### Task directions
Recast the material from the line containing "Task: Check the" through the end of the material as a numbered list, including both ends and dropping any blank lines. Leave the pictures out.

### The input
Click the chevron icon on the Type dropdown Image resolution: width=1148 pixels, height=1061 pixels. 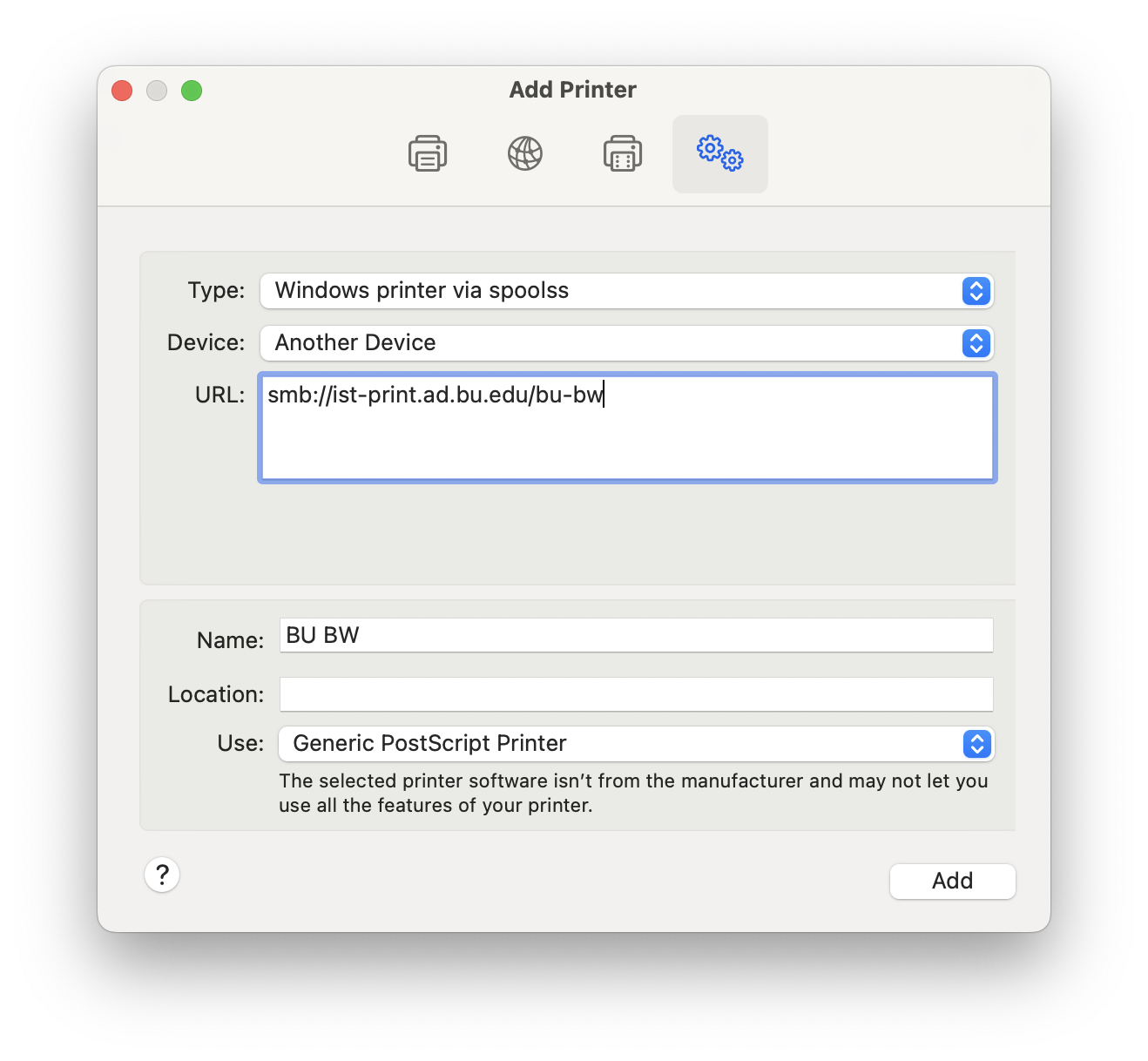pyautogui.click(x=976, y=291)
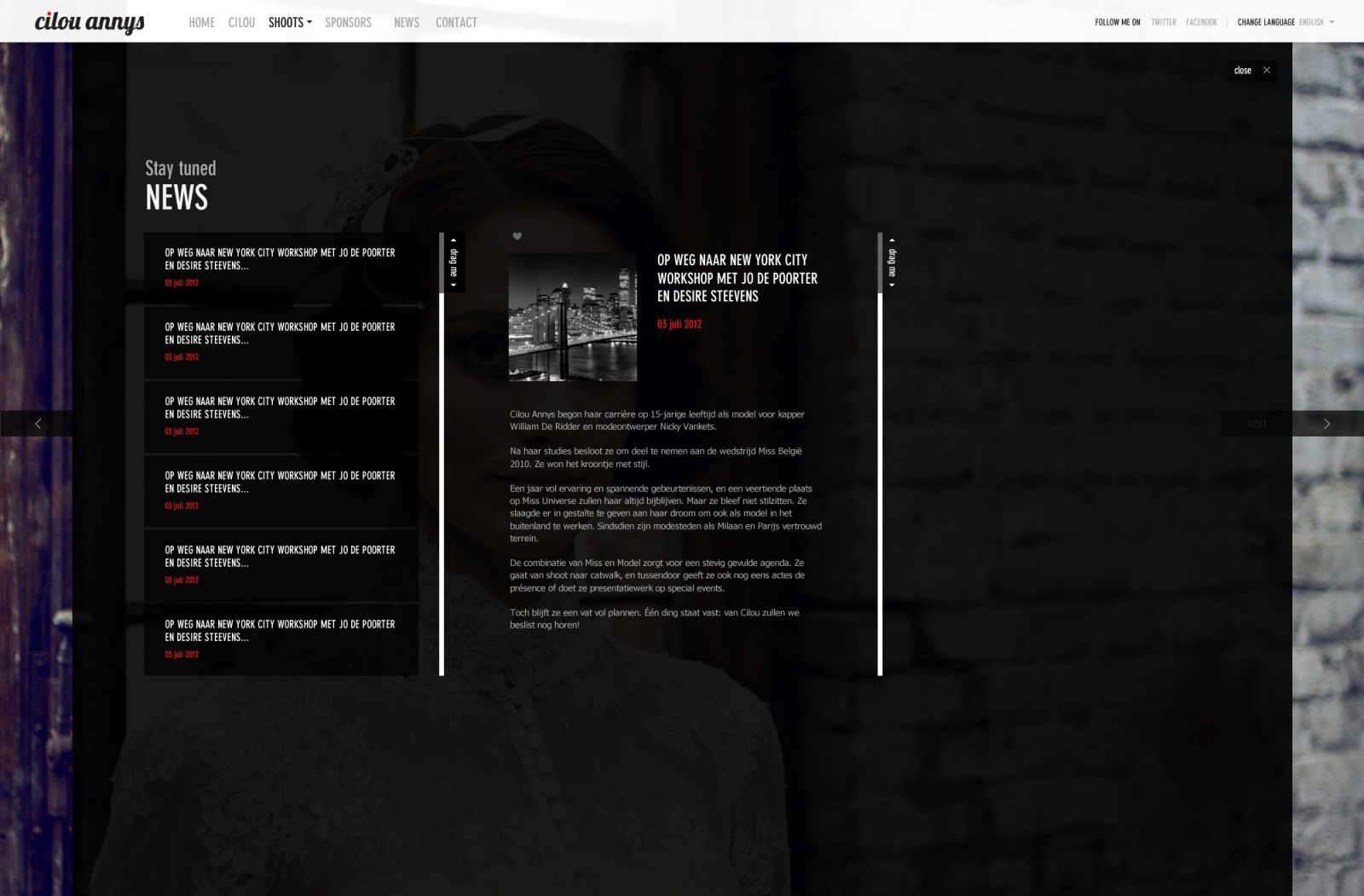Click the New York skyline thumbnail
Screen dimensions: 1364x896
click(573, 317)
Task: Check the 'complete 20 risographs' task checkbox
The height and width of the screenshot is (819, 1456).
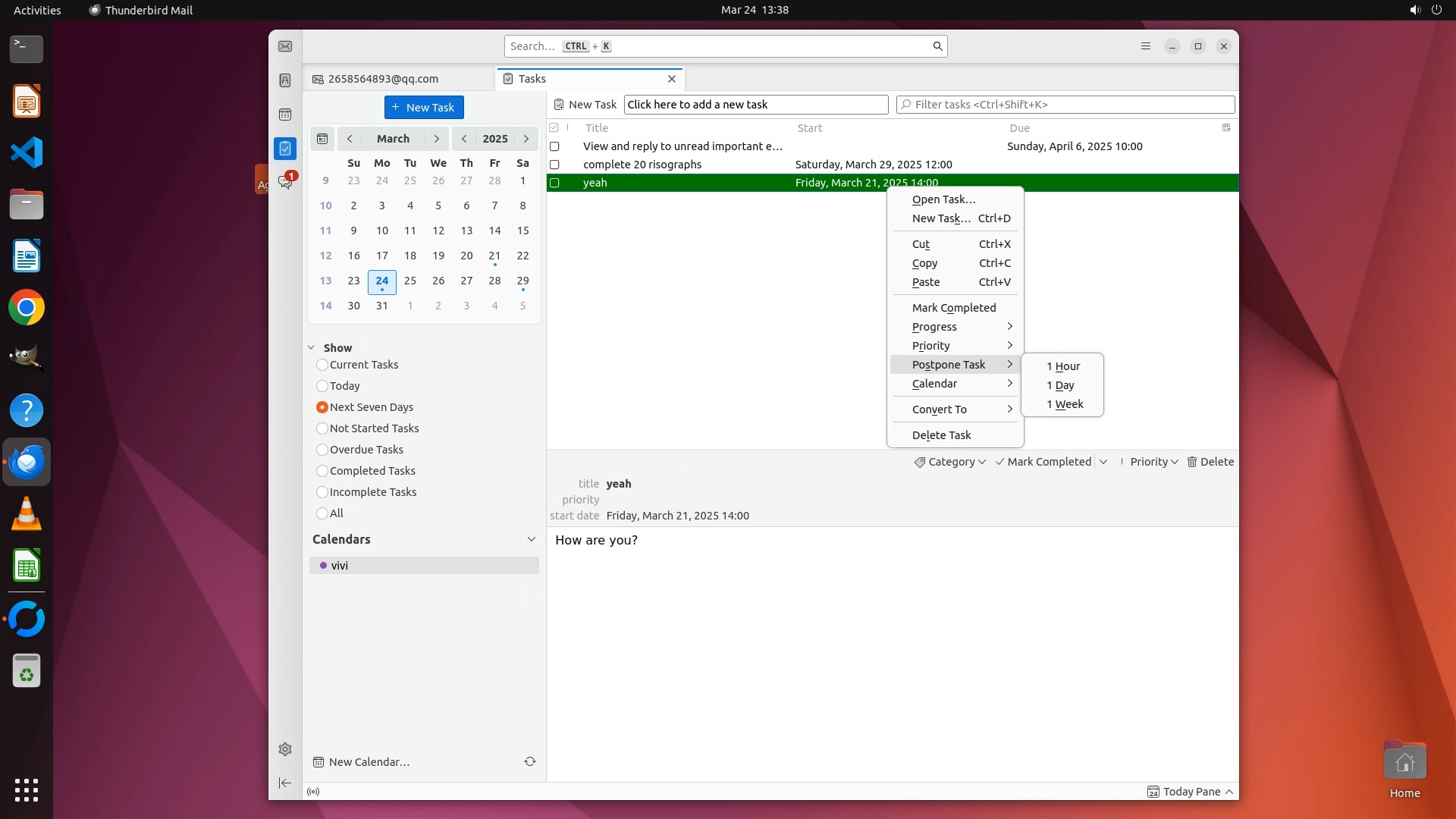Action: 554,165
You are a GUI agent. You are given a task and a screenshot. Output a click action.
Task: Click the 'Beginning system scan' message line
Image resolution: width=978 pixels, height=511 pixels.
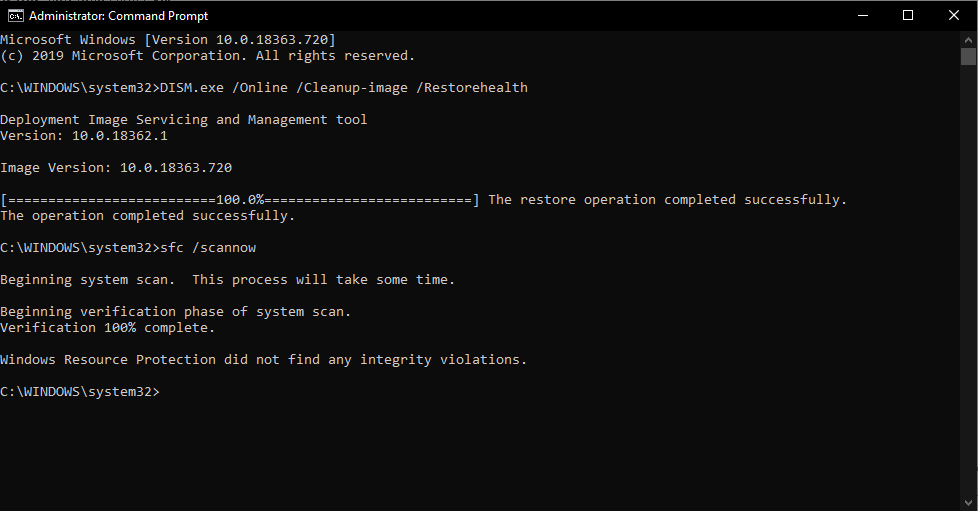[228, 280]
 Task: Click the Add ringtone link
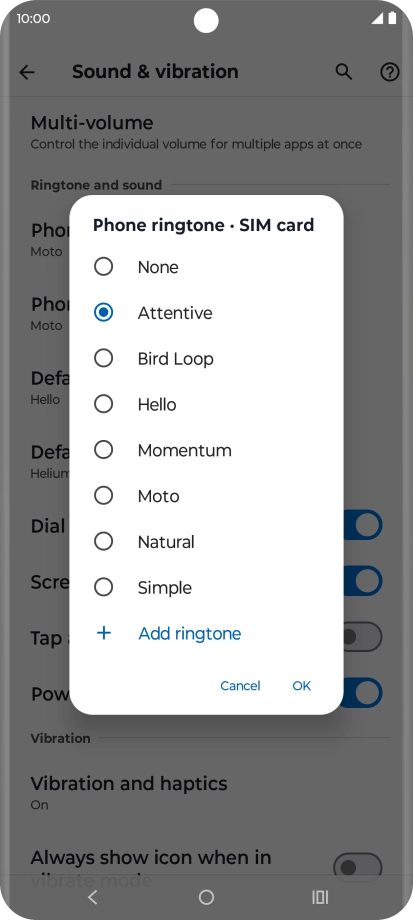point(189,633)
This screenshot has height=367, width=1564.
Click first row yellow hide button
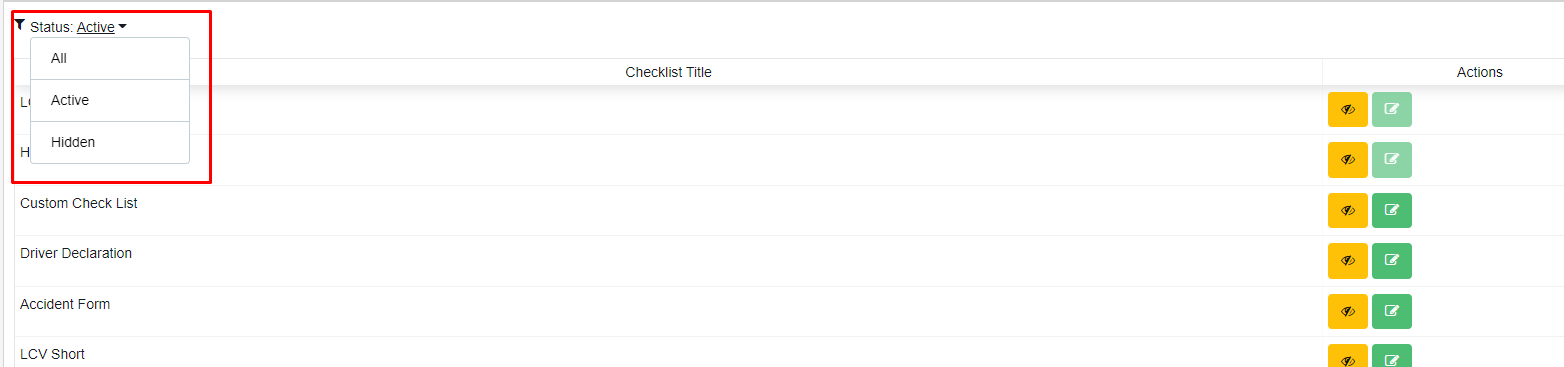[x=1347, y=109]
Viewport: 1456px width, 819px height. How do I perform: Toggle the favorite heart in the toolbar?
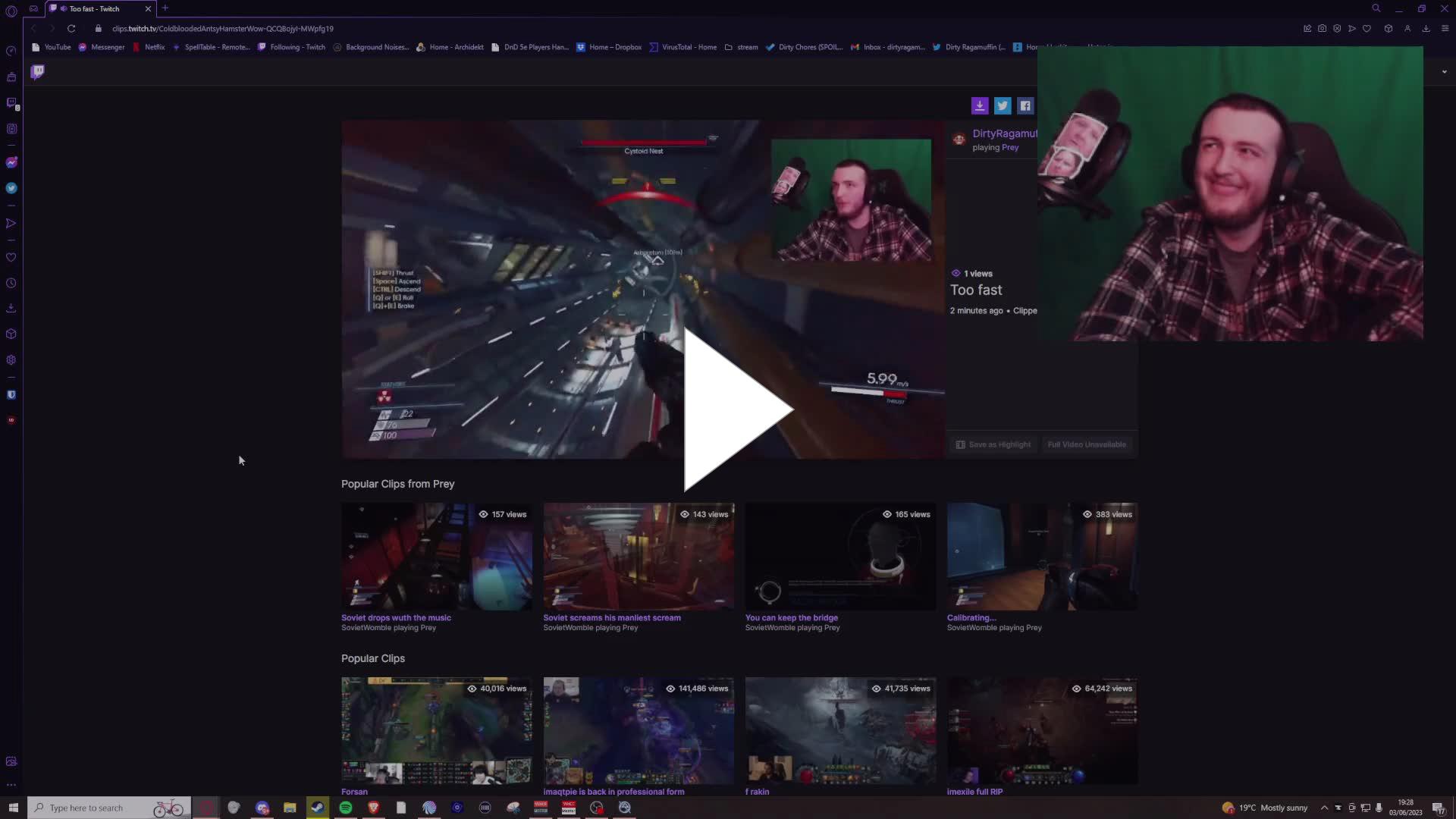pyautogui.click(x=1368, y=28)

### Result for this exercise
1. Task: Check the 'complete 20 risographs' task checkbox
2. The height and width of the screenshot is (819, 1456).
3. Action: 554,165
4. You are a GUI agent. You are given a task and a screenshot. Output a click action.
5. Task: Click the 'Beginning system scan' message line
6. Image resolution: width=978 pixels, height=511 pixels.
7. [228, 280]
8.  Task: Click the Add ringtone link
9. point(189,633)
10. This screenshot has height=367, width=1564.
11. Click first row yellow hide button
12. [x=1347, y=109]
13. Viewport: 1456px width, 819px height. How do I perform: Toggle the favorite heart in the toolbar?
14. pyautogui.click(x=1368, y=28)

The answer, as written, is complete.